Played with this a little more and I think the assessment at the end is both the weak link in the UX and a very illustrative debugging tool, not only of LLM limitations, but oddly, the format of internet debate
I've thrown about a hundred prompts at this, half of them phrased as neutral questions, the other half as statements comprising the position of one side of the debate. I notice that when doing the latter, LLM A always takes the position I state, and LLM B is always said to "win" the debate, and the form of this is usually the same: B claims that there's insufficient substantiating evidence for A's claim. Neither says much substantial about the topic of the prompt after the first exchange. Usually A's first paragraph will expand a little bit on the topic and B will mostly try to discredit the arguments made, then they'll repeat this three or four times while insulting each other's intelligence without bringing up anything new, expanding further on the topic, or notably, trying to use any examples aside from the ones initially discussed in the first reply.
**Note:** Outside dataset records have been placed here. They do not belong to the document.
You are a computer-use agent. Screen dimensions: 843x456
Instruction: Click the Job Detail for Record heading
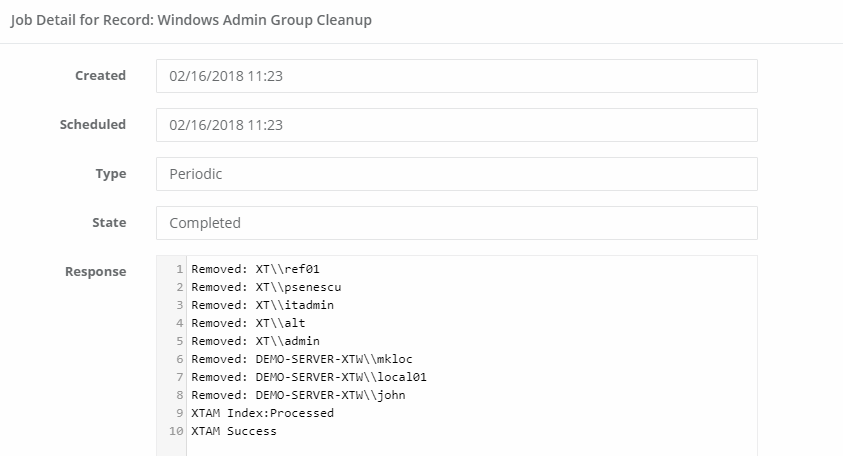coord(191,20)
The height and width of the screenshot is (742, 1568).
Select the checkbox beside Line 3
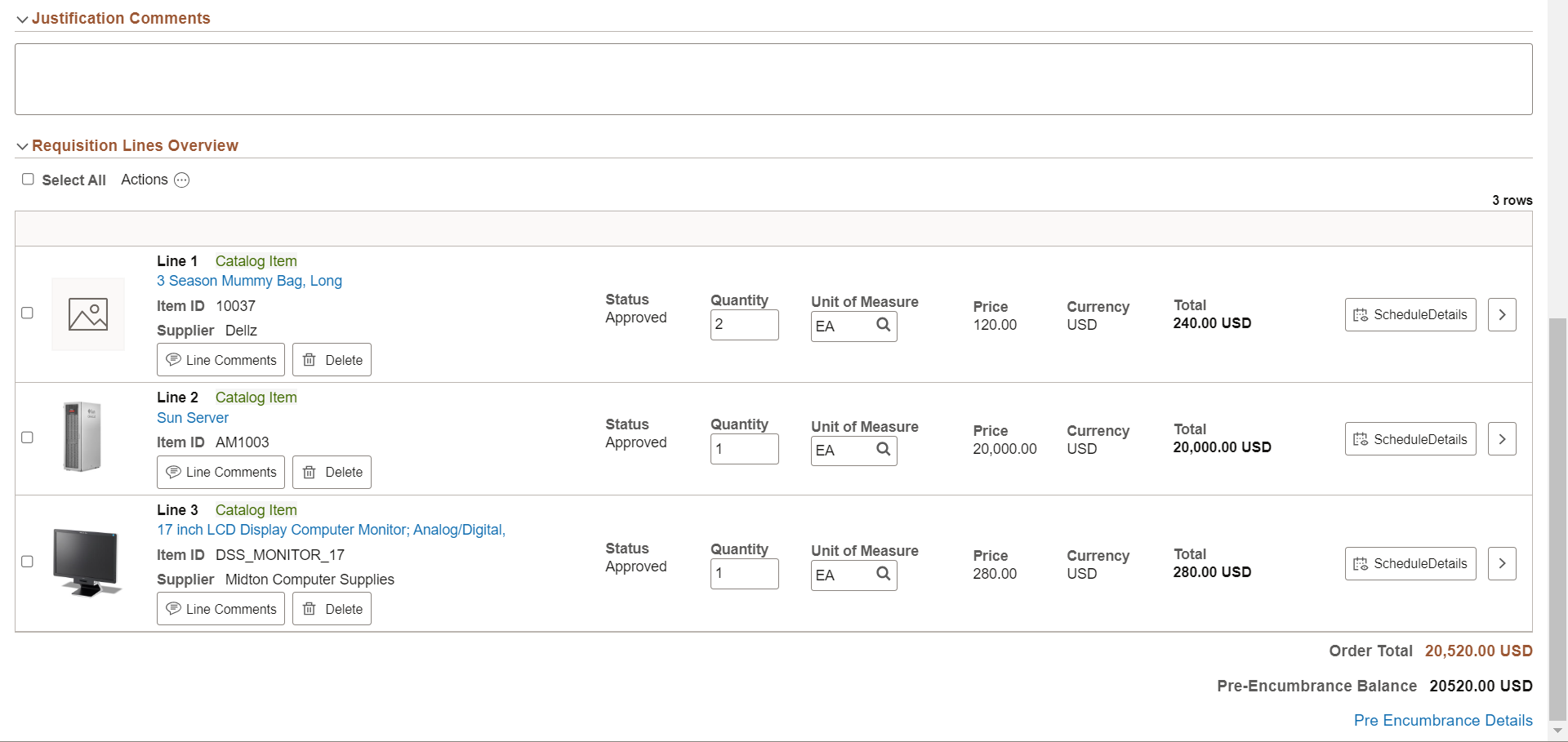tap(28, 561)
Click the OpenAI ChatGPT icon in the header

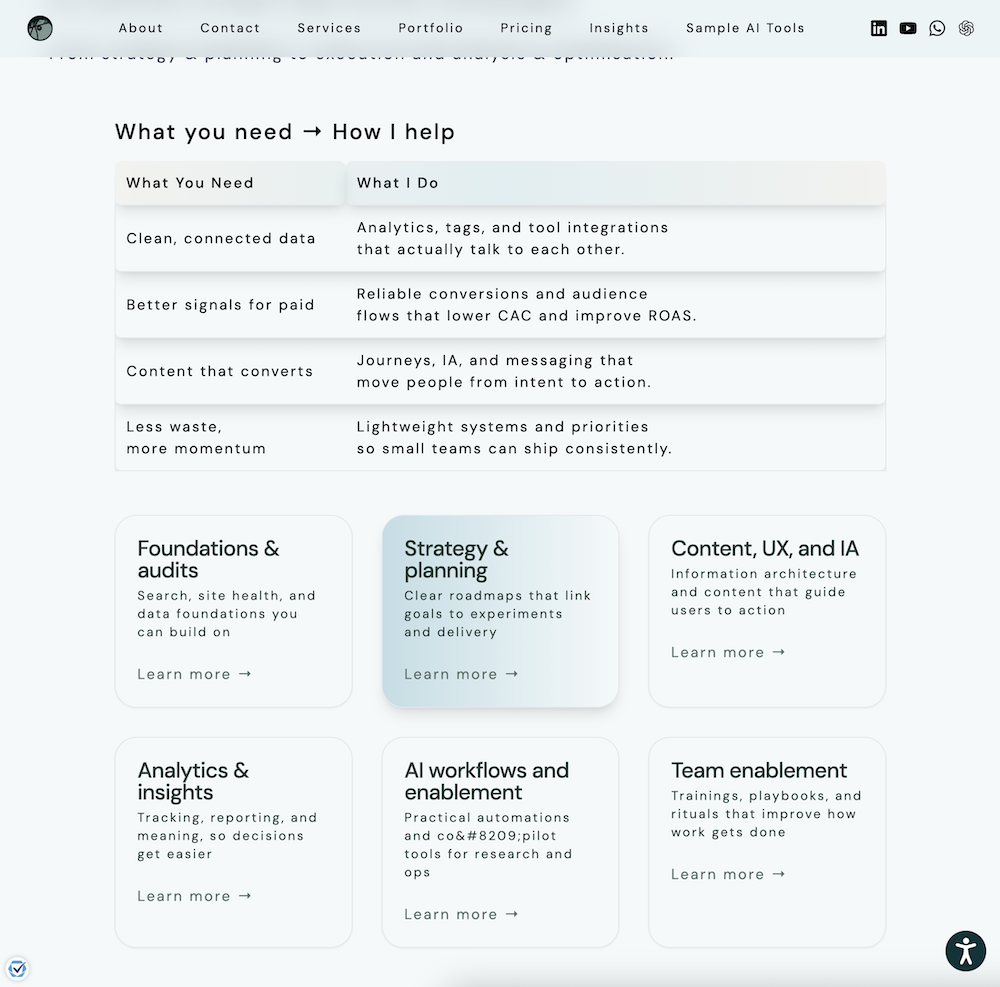pyautogui.click(x=965, y=28)
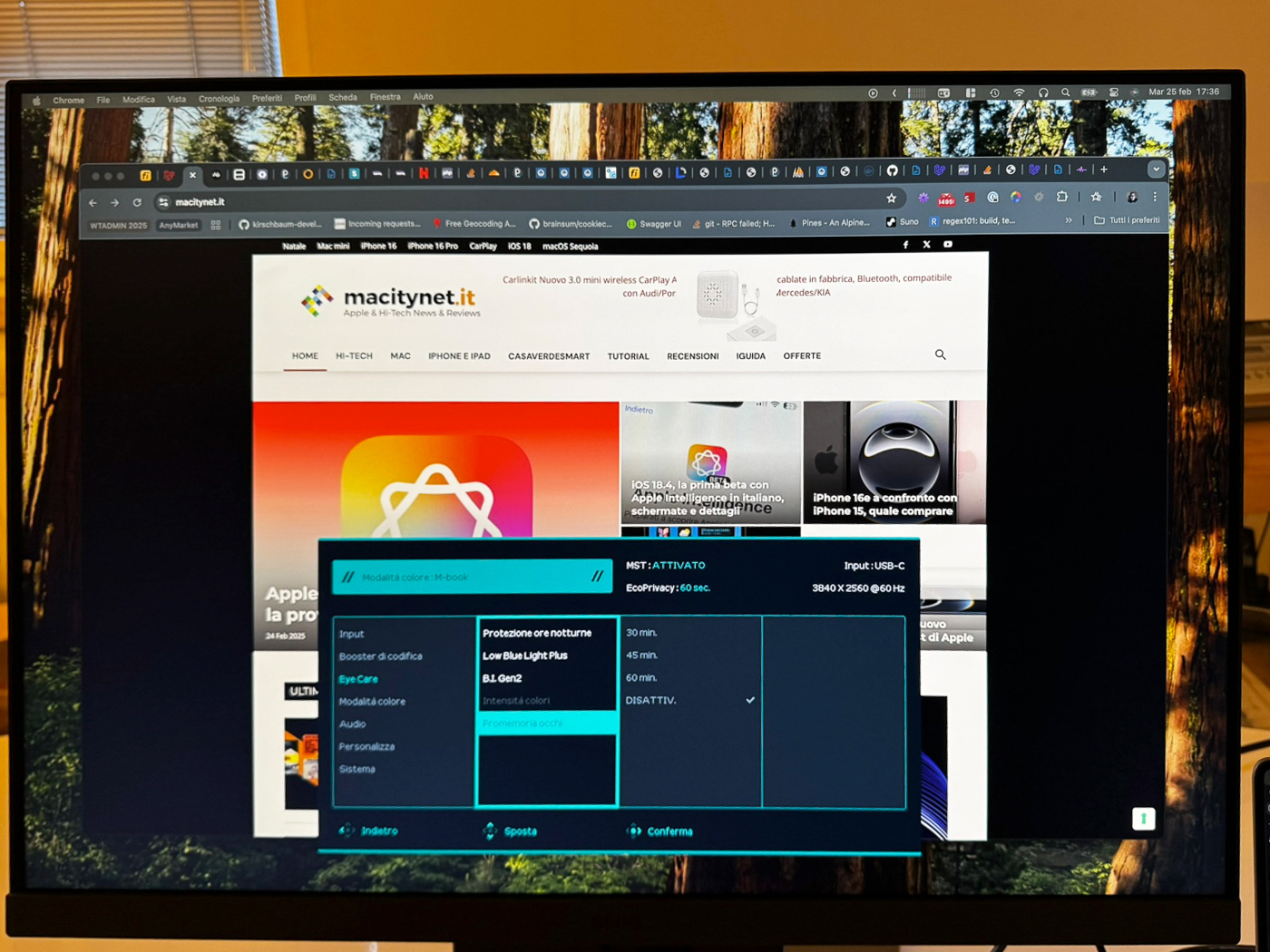1270x952 pixels.
Task: Open the Cronologia menu in menu bar
Action: pos(219,99)
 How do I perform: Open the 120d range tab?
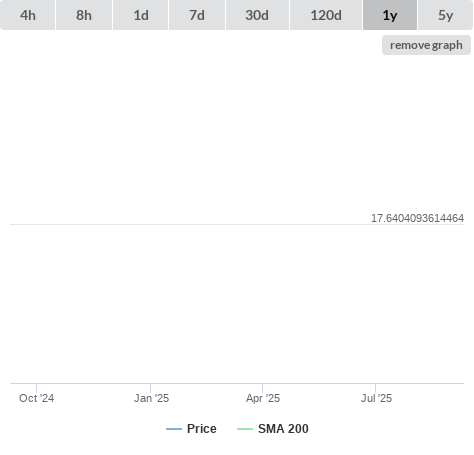326,15
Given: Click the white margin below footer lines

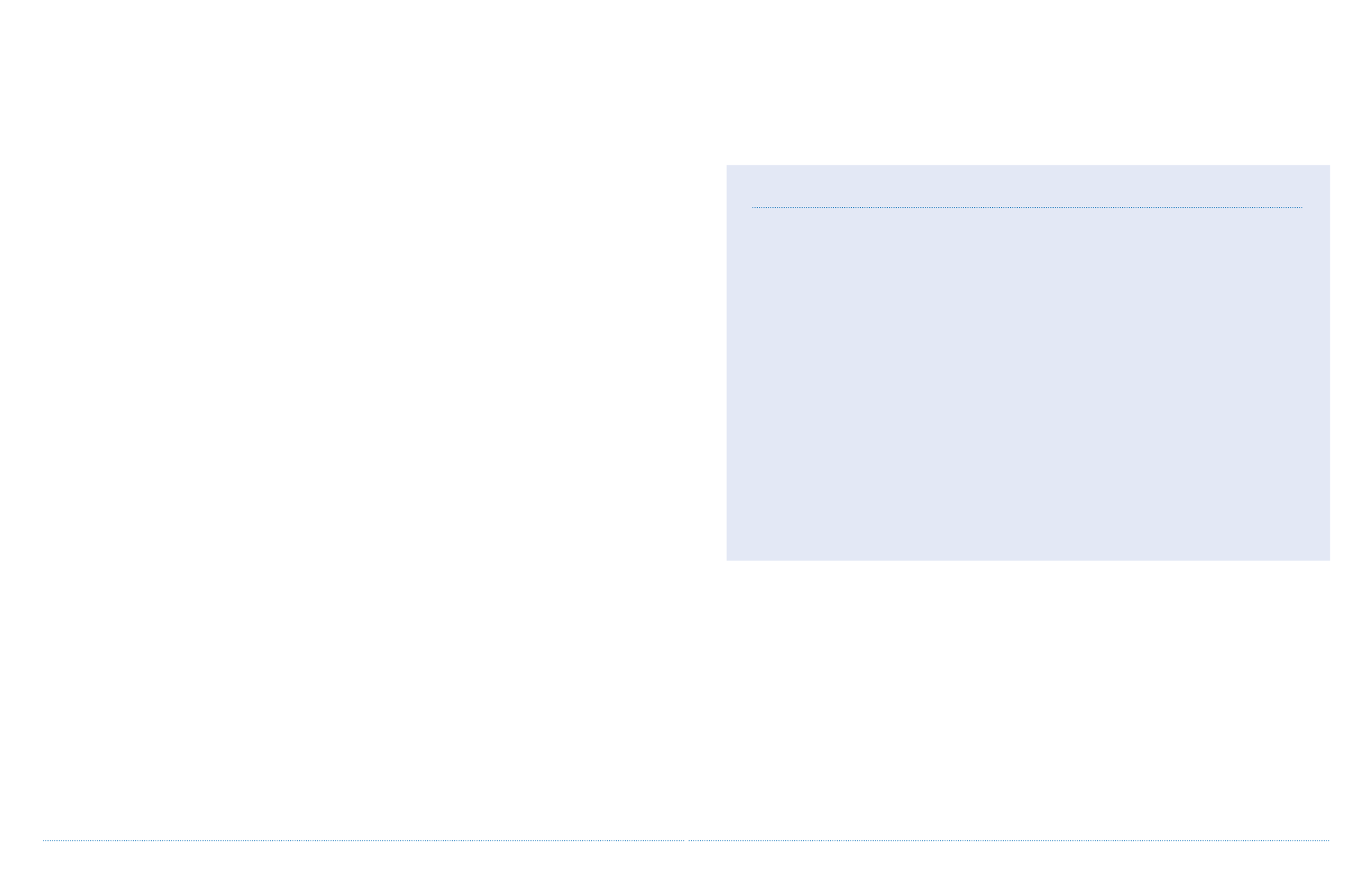Looking at the screenshot, I should [x=686, y=865].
What's interesting about the "neutral question" style is that the debate tends to go about the same, but the assessment at the end only considers B to have won about 90% of the time
As someone who studies AI and has gotten into a lot of internet arguments, this is a fascinating example of how LLMs are great at capturing the average case with essentially zero chance of capturing the best-case of the format, in terms of being informative on the topic at hand to a third-party observer
I wouldn't listen to a knowledge based podcast without an LLM at the ready and that makes it a rather different experience to the other kinds of podcasts available. I suspect the hosts will start to get wind of this and just glance a lot of surfaces and let the audience branch out as they want.
Entertainment could just become a prompt example dive off point for the user to remix to their liking.
To be frank this is the opposite of how you should use an LLM. It's not going to be useful for diving deep on stuff that needs factual accuracy. It will on the other hand be useful for giving you shallow overviews you can drill deeper into, maybe even by helping come up with good search terms, or sometimes interrogating your thought process
Plato or Hegel this is not. But it is kinda amusing.
Seeing the fight club topics others asked would be an additionally fun and engaging feature. I asked some funny or interesting ones but would like to see others’…
Really digging that UI, what did you use for designing the frontend?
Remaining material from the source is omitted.